— What the task asks —
No picture should appear in the copy. Transcribe exactly, and only, the lines from the one with "This screenshot has width=1280, height=720." through the last line of the data below.

— Available data —
- Opening Delimiter -
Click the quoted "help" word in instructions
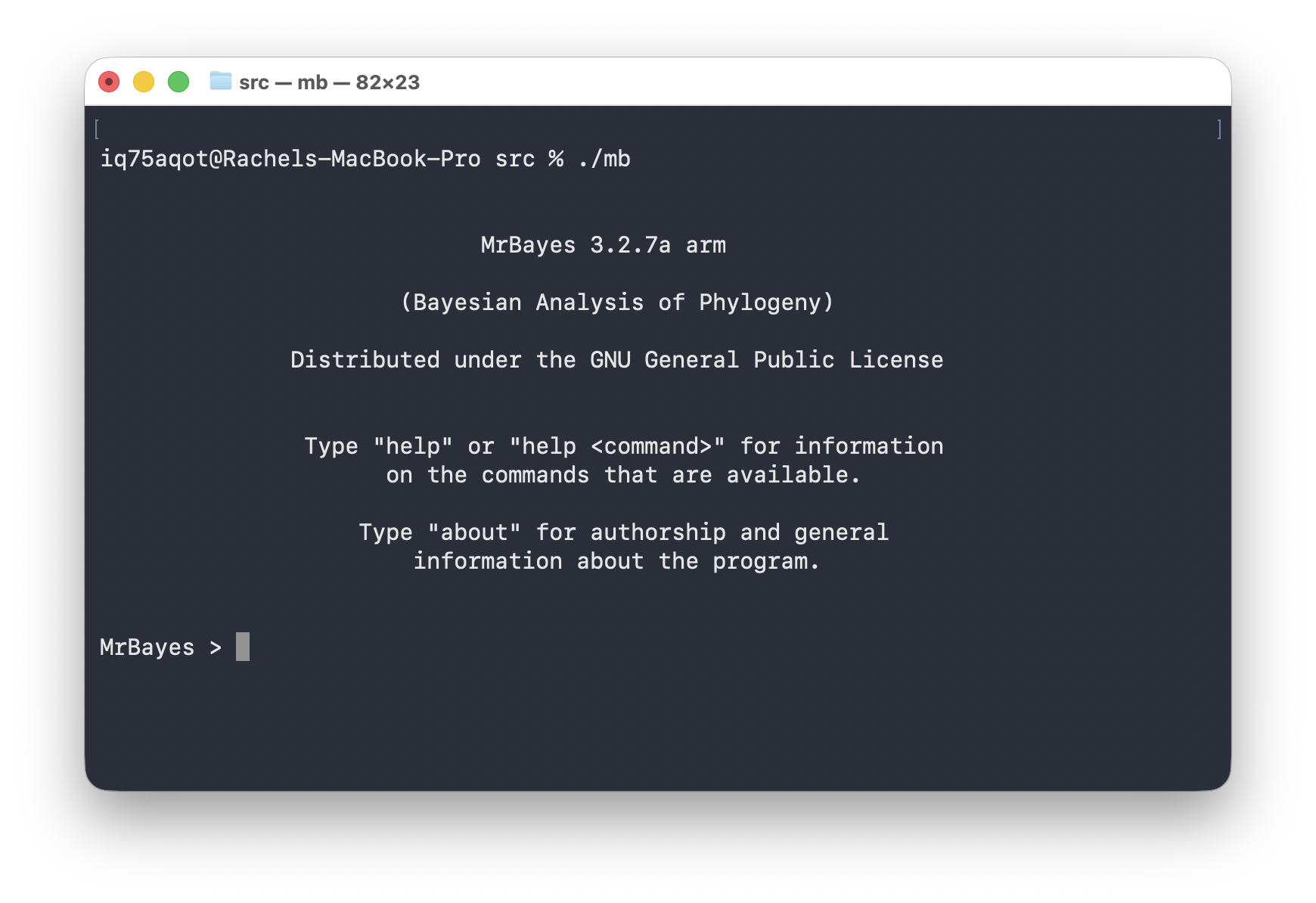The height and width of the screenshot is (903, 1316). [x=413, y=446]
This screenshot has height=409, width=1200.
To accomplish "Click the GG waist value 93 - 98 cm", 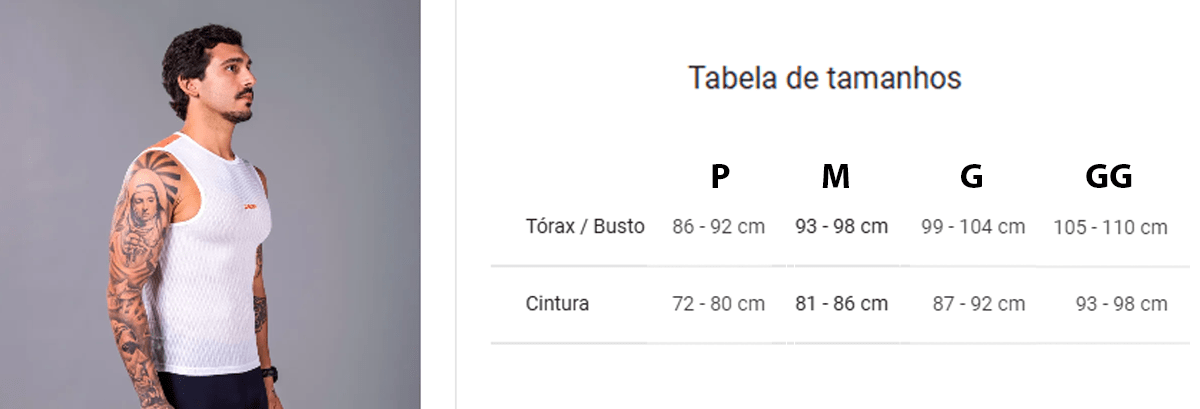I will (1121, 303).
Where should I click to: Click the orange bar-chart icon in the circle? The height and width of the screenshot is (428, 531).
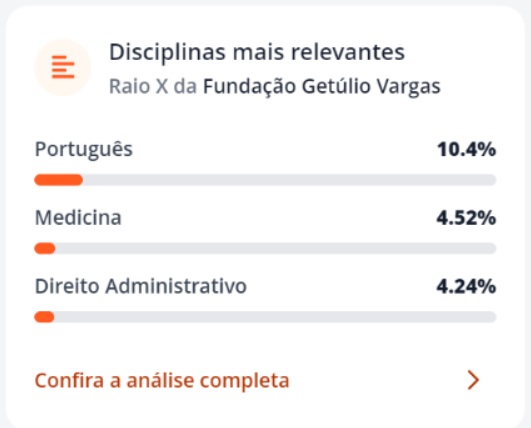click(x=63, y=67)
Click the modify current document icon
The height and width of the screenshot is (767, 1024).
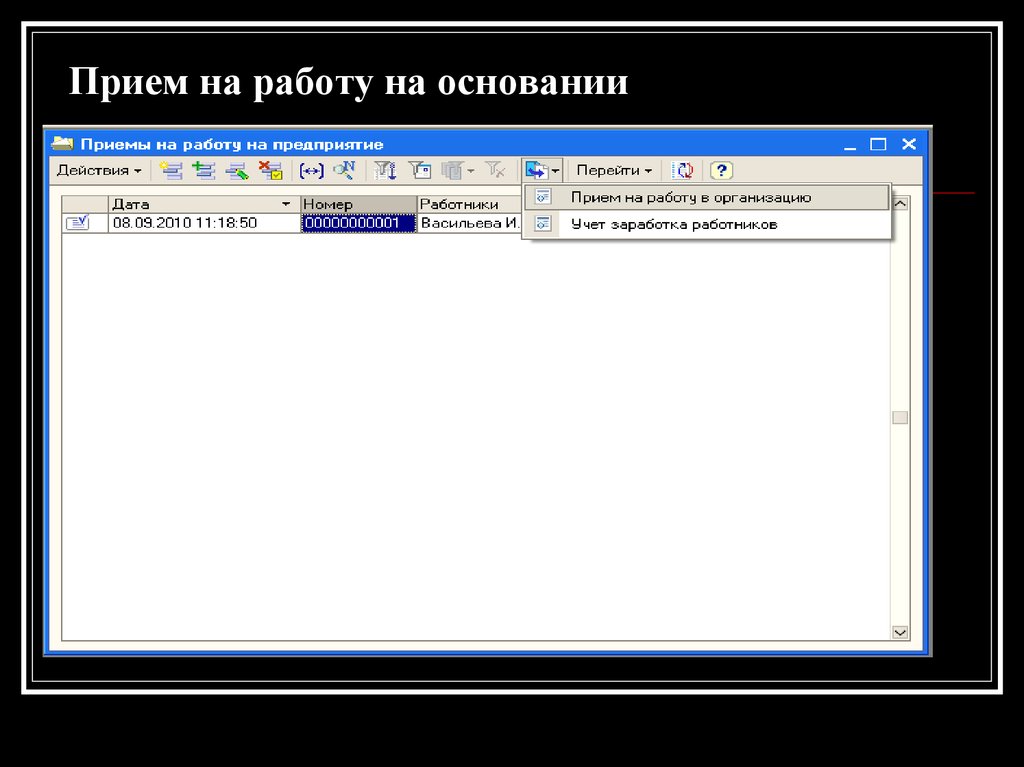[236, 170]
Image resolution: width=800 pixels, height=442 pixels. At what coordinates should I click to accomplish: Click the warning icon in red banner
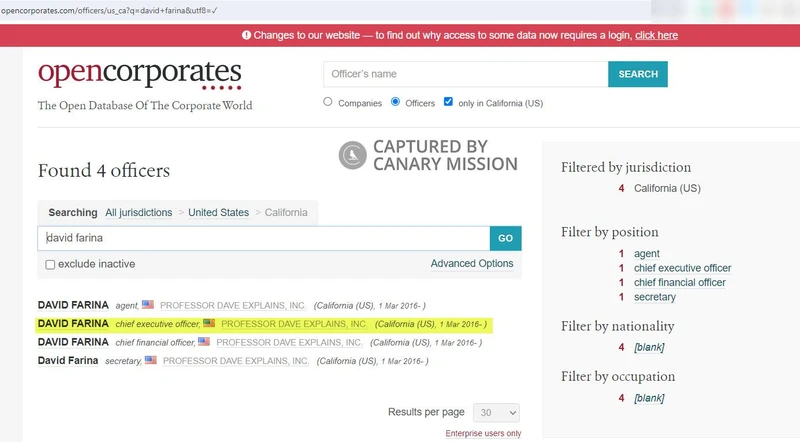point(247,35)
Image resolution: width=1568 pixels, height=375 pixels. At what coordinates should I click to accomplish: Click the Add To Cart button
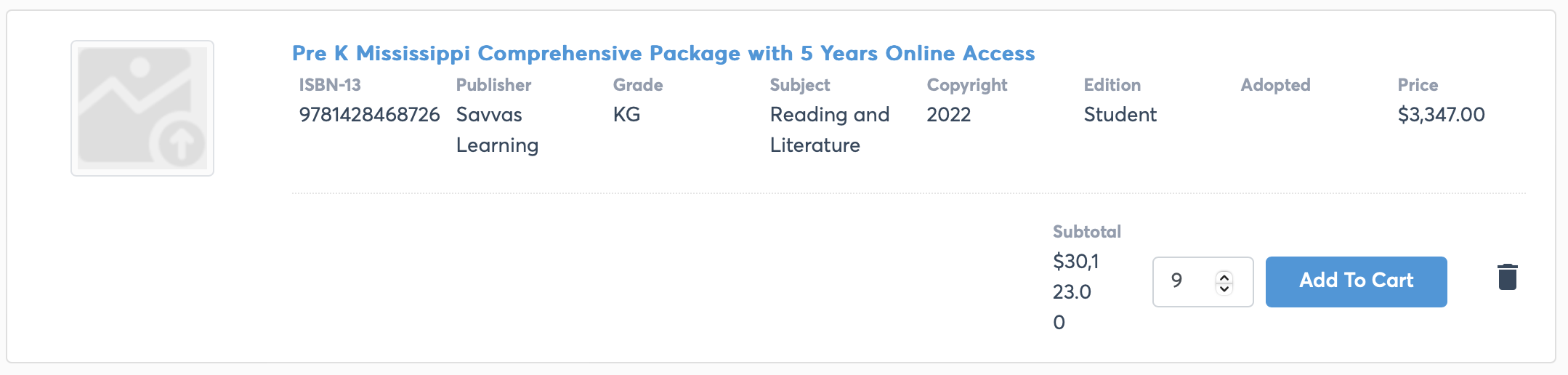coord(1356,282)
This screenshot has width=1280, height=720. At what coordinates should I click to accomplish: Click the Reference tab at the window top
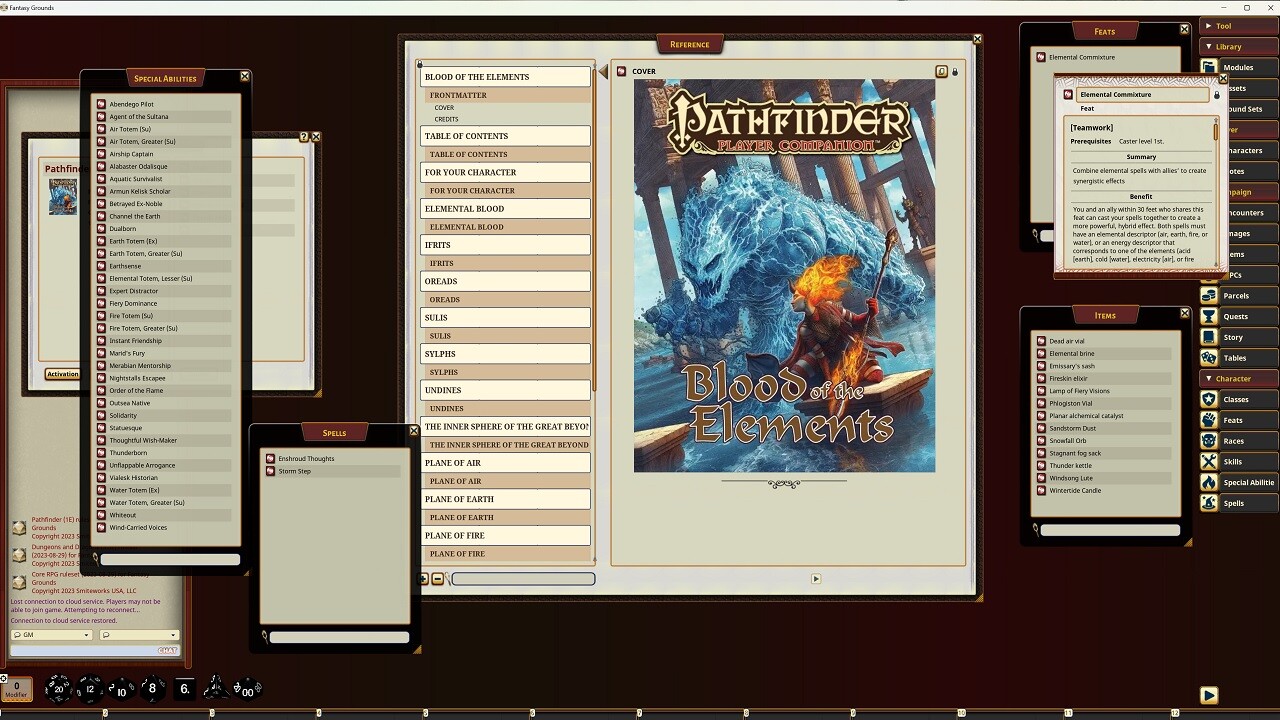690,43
- Closing Delimiter -
— Answer to this exercise —
This screenshot has width=1280, height=720. At what coordinates should I click to accomplish: Click the Reference tab at the window top
690,43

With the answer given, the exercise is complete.